While reading the account of the flood in Genesis 8 recently, I spent time pondering how Noah’s wife might have felt during the whole event.

At the beginning of the chapter it says God didn’t forget about Noah and all the animals in the boat, and 150 days after it rained for forty days and forty nights, the boat came to rest upon the mountains of Ararat. Three months later, the waters continued to go down. After another forty days, Noah opened a porthole and released a raven and a dove to search out dry land. The dove returned. The raven didn’t.

Again Noah released the dove one week later, and another week after that. Twenty-nine days after that, Noah opened the door to look and the water was gone.

Eight more weeks went by. Then at last the earth was dry, and God told Noah, “You may all go out.”

Okay. Did you do the math?

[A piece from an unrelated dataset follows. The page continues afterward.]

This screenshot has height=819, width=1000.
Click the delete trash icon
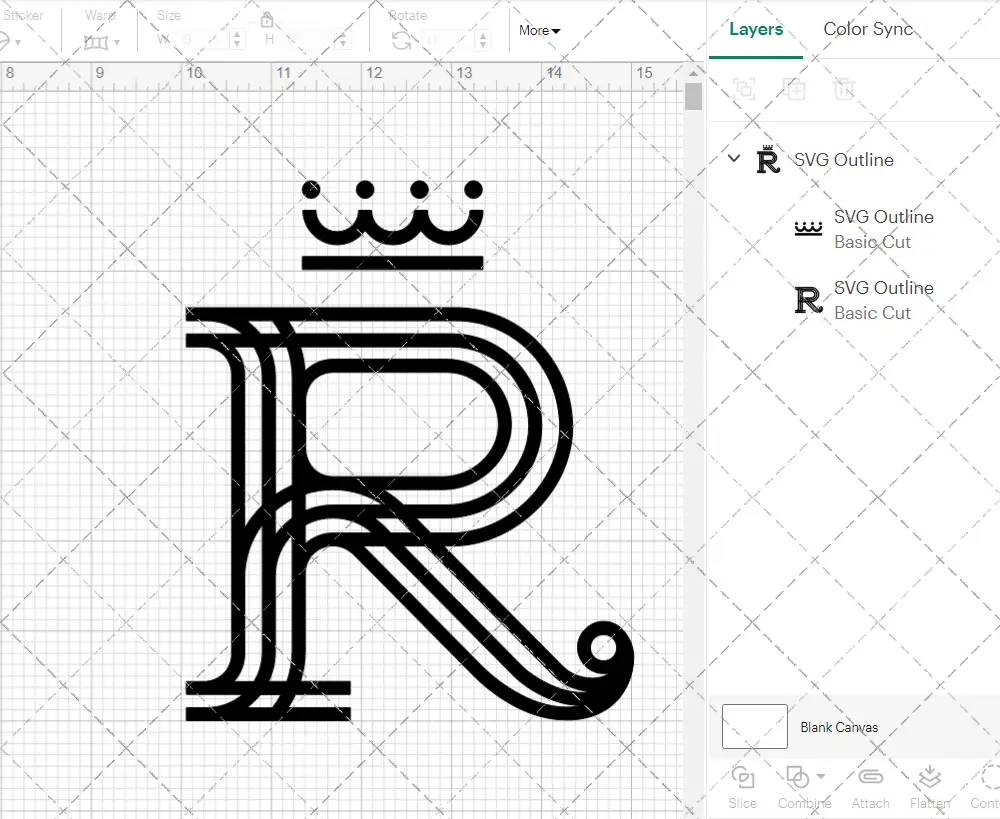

For over a year Noah, his wife, three sons and three daughter-in-laws, plus countless smelly, stinky, noisy, animals of all kinds lived together on a gigantic boat as water destroyed everything they’d ever known.

It was the end of the world as they knew it, and I doubt they felt fine.

Can you imagine it? I’m not sure I can. They never experienced rain before, much less flood. Now, here they were on a boat hoping it stayed afloat, trying to go about their everyday lives as if nothing epic was happening.

Did Noah’s wife wonder if they brought enough food? Did she wonder how she would keep the clothes clean? What about taking care of the animals? And the water! Did you ever see such a sight? Let’s hope she and the daughter-in-laws had good relationships.

Oy, vey.

Do you think she wondered if they’d ever get off the boat? Do you think she wondered what their new lives would be like? After all, it was just the six of them now. Do you think she ever questioned God? Or questioned Noah?

Do you think when the dove returned the first time with no evidence of land, she felt disappointed? Maybe even distraught. Possibly depressed. Or do you think she took it all in stride, got out her broom and swept the deck … again. What about the second time the dove returned?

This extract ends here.